Ibn Taymiyya verfolgte das Projekt den Widerstreit von Vernunft und Offenbarung der das
islamische Denken seiner Zeit - und freilich weit darüber hinaus - zutiefst prägte einer
harmonischen Auflösung zuzuführen. Er weist in seiner grundsätzlichen Kritik der falsafa
(Philosophie) und des kalam (Theologie) deren Bestreben den vermeintlichen Widerspruch
zwischen Vernunft und Offenbarung durch eine Überordnung der Vernunft zu lösen entschieden
zurück indem er die Wurzeln des diesem Vorhaben zugrundeliegenden Begriffs der Vernunft in der
griechischen Philosophie aufsucht und einer gründlichen Kritik unterzieht.
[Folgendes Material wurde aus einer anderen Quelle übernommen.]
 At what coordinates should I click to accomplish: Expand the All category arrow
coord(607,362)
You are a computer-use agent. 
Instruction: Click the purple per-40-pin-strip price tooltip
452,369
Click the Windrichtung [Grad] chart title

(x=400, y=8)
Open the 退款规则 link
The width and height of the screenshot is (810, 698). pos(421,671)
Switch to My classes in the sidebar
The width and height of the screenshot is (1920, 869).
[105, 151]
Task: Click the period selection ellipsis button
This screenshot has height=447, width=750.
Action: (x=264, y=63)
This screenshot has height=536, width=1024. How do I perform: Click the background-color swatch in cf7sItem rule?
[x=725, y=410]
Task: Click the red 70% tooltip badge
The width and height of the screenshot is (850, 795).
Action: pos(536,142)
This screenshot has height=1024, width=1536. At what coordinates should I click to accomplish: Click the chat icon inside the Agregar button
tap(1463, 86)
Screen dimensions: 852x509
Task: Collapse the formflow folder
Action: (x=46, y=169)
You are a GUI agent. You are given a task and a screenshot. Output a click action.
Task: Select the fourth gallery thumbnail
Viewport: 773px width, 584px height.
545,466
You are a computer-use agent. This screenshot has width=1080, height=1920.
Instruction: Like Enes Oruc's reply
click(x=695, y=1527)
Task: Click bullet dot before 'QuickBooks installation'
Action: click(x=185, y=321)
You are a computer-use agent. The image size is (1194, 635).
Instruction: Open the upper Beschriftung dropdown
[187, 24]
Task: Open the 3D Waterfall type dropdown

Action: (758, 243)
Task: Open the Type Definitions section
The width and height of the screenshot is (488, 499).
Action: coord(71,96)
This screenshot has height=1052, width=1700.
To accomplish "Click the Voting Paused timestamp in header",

Statt dabei wie
oftmals unterstellt wird einem blinden Irrationalismus zu verfallen zeigt Ibn Taymiyya ganz
im Gegenteil den Mangel an Vernünftigkeit dieser vermeintlich überlegenen Rationalität auf und
schickt sich an einen erneuerten und erweiterten Begriff der Vernunft an deren Stelle zu
setzen. Und sein Bestreben ist schließlich auf den Nachweis gerichtet dass dieses Verständnis
von Vernunft mit der wahrhaften Offenbarung und den tiefsten Aspirationen des menschlichen
Lebens in harmonischem Einklang steht.